Der Soziologe Pierre Bourdieu beschrieb den Kunstmuseumsbesuch als ein deutliches Distinktionsmittel der Eliten gegenüber den unteren Klassen: Wer in Kunstausstellungen gehe, zeige durch seine Liebe zur Kunst (so der Titel der soziologischen Studie von 1966) höhere Bildung, guten Geschmack und nicht zuletzt Klassenzugehörigkeit. Nun erlebt Klasse als soziale, identitätsstiftende Kategorie in der Kunstwissenschaft eine gewisse Renaissance. Die Bedeutung von sozialer Herkunft, Habitus und Klassismus für die Kunstproduktion und -rezeption sowie die Repräsentation von Klasse in Werken der Kunstgeschichte und Gegenwartskunst werden vermehrt zum Gegenstand von Veröffentlichungen, Tagungen, Positionspapieren und Ausstellungen gemacht.
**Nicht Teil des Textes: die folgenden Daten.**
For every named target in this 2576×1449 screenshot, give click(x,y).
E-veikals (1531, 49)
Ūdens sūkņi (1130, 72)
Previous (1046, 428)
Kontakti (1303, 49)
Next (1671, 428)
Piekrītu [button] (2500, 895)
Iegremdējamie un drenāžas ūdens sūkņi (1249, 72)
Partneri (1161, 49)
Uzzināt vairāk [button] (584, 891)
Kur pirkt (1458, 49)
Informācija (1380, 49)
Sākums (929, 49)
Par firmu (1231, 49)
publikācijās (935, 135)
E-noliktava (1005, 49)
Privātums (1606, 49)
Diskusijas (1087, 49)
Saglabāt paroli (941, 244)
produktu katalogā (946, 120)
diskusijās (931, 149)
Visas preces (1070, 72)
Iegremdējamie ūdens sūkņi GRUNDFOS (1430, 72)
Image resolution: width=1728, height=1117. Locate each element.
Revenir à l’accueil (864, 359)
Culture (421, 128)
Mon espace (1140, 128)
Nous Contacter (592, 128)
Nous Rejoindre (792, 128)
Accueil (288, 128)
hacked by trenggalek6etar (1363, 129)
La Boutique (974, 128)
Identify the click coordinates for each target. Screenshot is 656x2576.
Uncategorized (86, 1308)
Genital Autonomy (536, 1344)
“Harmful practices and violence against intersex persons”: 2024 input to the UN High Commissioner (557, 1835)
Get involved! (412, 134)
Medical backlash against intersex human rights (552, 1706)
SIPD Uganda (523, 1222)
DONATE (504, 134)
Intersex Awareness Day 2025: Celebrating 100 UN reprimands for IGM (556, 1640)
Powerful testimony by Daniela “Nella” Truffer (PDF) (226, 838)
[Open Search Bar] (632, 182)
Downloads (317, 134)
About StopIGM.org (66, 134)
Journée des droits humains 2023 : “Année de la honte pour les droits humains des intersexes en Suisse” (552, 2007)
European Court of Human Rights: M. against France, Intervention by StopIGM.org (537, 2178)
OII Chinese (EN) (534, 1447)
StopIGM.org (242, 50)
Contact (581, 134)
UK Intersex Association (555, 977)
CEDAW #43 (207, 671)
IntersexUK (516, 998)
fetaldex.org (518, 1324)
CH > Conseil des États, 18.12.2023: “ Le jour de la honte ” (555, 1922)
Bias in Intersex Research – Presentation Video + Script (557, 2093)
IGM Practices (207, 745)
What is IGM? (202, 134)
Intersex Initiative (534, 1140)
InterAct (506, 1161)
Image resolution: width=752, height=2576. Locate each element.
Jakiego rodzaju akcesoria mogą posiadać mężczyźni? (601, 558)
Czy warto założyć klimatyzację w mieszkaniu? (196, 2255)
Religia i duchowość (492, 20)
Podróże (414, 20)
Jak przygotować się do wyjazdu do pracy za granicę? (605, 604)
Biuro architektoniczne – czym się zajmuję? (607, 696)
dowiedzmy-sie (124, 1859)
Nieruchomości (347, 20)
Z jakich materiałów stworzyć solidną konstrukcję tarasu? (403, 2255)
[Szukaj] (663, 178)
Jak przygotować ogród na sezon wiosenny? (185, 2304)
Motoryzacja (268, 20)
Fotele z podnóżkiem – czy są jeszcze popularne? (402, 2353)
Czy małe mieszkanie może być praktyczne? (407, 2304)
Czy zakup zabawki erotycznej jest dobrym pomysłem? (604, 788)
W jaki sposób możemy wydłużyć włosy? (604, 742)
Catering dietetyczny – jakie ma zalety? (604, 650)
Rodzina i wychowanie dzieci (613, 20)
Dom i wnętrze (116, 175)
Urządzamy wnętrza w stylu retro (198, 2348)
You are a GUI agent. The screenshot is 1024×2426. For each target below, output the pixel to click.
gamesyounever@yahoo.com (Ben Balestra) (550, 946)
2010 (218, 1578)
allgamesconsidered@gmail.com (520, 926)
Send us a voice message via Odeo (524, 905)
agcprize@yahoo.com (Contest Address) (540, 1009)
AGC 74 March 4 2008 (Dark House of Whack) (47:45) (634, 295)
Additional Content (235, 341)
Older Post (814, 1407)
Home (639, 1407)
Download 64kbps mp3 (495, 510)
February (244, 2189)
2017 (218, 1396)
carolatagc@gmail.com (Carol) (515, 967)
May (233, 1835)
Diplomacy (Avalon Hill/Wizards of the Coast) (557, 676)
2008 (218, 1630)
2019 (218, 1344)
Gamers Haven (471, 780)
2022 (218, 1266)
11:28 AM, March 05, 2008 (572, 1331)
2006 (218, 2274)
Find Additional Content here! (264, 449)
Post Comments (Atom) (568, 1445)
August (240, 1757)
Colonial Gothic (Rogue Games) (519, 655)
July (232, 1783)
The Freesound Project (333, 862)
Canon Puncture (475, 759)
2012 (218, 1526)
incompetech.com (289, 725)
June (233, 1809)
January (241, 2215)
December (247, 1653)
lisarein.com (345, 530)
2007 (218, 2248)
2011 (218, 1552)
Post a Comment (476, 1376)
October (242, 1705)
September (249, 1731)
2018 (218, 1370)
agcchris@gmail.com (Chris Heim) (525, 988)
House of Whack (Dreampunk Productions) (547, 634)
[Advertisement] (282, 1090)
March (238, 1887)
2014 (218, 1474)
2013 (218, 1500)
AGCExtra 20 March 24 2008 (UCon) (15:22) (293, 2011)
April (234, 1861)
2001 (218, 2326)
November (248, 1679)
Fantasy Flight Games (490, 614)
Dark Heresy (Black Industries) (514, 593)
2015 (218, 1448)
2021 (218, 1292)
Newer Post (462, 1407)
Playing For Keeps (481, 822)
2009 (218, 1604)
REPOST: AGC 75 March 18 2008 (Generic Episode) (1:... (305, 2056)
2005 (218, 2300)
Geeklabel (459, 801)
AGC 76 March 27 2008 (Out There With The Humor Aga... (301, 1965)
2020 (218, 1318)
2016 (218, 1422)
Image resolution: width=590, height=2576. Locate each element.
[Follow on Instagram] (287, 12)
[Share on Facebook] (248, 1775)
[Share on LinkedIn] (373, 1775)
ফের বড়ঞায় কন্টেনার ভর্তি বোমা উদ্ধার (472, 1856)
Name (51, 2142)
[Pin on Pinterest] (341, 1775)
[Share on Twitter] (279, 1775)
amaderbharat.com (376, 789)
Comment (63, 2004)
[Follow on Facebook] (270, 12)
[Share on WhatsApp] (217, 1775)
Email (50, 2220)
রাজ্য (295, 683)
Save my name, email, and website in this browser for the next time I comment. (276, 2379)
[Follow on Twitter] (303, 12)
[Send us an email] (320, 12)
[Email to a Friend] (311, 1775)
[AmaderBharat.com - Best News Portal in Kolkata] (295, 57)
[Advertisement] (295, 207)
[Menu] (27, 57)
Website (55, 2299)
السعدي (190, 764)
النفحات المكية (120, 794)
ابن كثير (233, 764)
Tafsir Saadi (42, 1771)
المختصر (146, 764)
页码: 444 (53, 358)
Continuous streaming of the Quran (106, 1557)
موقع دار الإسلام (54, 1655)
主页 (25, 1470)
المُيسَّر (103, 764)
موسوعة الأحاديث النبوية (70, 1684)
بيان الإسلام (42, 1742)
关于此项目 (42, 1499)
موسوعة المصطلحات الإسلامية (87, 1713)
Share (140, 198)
In diesem Seminar werden wir uns mit den soziologisch geprägten Begriffen der Klasse und des Klassismus beschäftigen, diese auf die Kunst(geschichte) beziehen und spezifisches Klassen(un)bewusstsein in der Produktion und Rezeption von Kunst reflektieren. Wir werden diskutieren, wie ein klassensensibler Umgang mit Kunst in Studium und Beruf aussehen kann. Dies werden wir anhand von ausgewählten Texten, Werken und Ausstellungskonzeptionen sowie dem Besuch zweier thematischer aktueller Ausstellungen in Berlin bewerkstelligen.
Einführende Literatur:
Bourdieu, Pierre/Darbel, Alain: Die Liebe zur Kunst. Europäische Kunstmuseen und ihre Besucher. [franz. 1966]. Konstanz 2006.
Sharifi, Bahareh; Scheibner, Lisa; Donner, Justine; Schwab, Lyza (Hrsg.) 2022. “Dossier: Kunst kommt von Können. Klassismus im Kulturbetrieb.” In: Diversity Arts Culture Berlin. URL: https://diversity-arts-culture.berlin/magazin-und-publikationen/dossier-kunst-kommt-von-koennen
Staab, Lena Marie. 2020. „After-Work-Party im Kunstmuseum. Oder: Klassismus in Kunst und Wissenschaft.“ In: Klassismus und Wissenschaft. Erfahrungsberichte und Bewältigungsstrategien. Hrsg. von Riccardo Altieri; Bernd Hüttner. Marburg: BdWi-Verlag, 169–179.